**WHAT YOU SHOULD DO:**
Where the data below shows a picture, leave that picture out and copy the rest exactly.

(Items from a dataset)
━━━━━━

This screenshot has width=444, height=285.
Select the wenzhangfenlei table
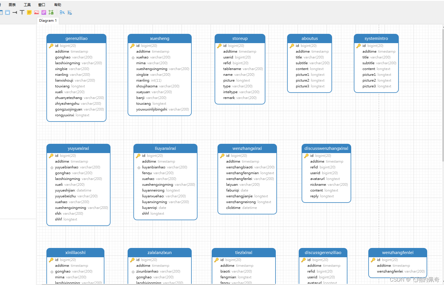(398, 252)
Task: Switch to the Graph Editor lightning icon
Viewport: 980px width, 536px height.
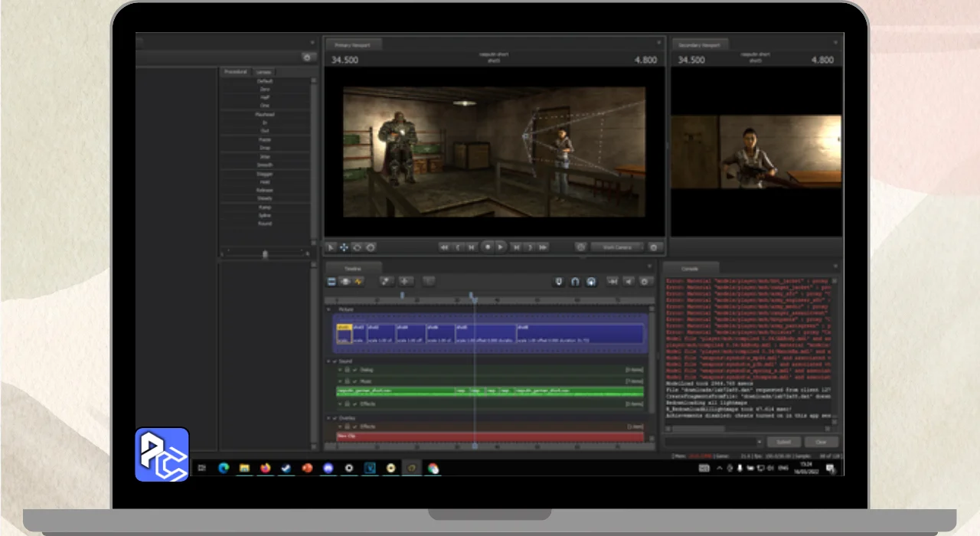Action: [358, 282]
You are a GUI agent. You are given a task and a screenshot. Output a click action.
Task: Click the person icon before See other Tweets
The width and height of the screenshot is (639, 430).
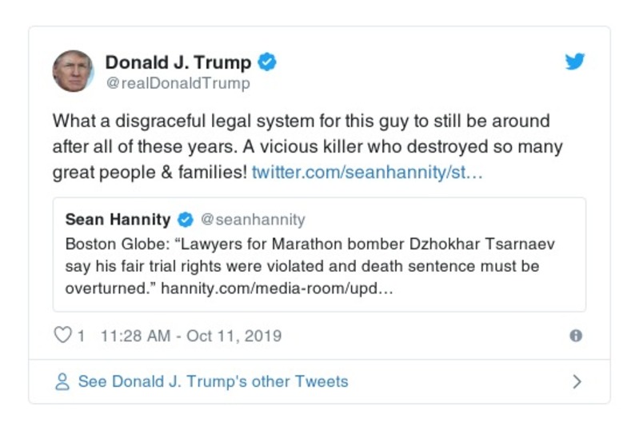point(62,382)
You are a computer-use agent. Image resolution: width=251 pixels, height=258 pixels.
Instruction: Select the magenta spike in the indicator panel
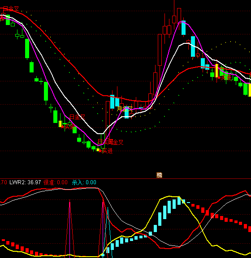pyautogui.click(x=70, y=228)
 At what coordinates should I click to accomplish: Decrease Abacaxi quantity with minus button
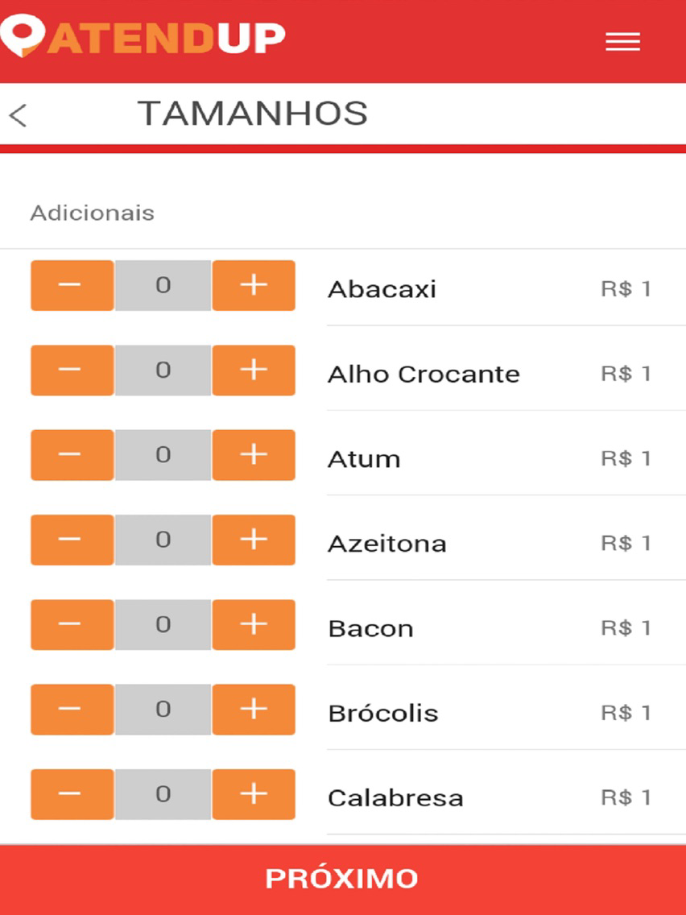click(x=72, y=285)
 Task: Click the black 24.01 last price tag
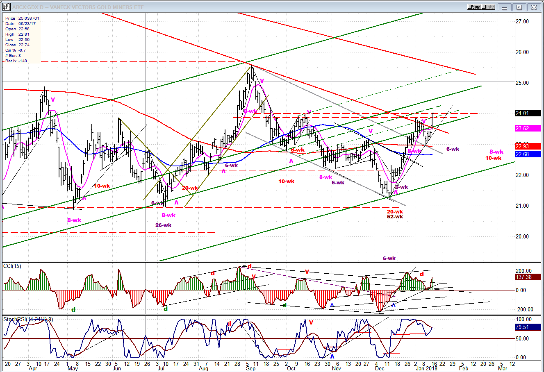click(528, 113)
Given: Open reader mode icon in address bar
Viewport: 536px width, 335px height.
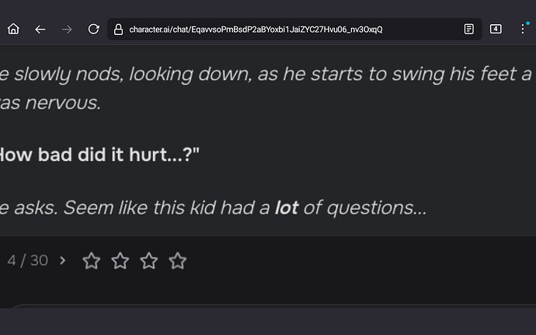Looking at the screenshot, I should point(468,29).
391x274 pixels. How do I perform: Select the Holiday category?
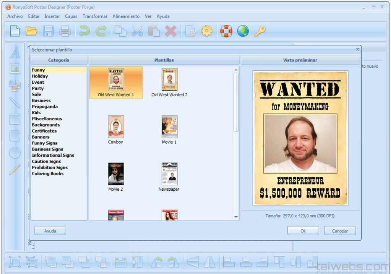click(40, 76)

━━━━━━

**PROBLEM SOLUTION:**
This screenshot has width=444, height=285.
Select the wenzhangfenlei table
(398, 252)
Task: Switch to the Graph Editor lightning icon
Viewport: 980px width, 536px height.
Action: [358, 282]
You are a GUI agent. You are given a task and a screenshot. Output a click action.
Task: Click the person icon before See other Tweets
The width and height of the screenshot is (639, 430).
point(62,382)
You are a computer-use agent. Image resolution: width=251 pixels, height=258 pixels.
Instruction: Select the magenta spike in the indicator panel
pyautogui.click(x=70, y=228)
 At what coordinates should I click to accomplish: Decrease Abacaxi quantity with minus button
click(x=72, y=285)
 Task: Click the black 24.01 last price tag
click(528, 113)
Given: Open reader mode icon in address bar
Viewport: 536px width, 335px height.
Looking at the screenshot, I should point(468,29).
391x274 pixels. How do I perform: Select the Holiday category?
click(40, 76)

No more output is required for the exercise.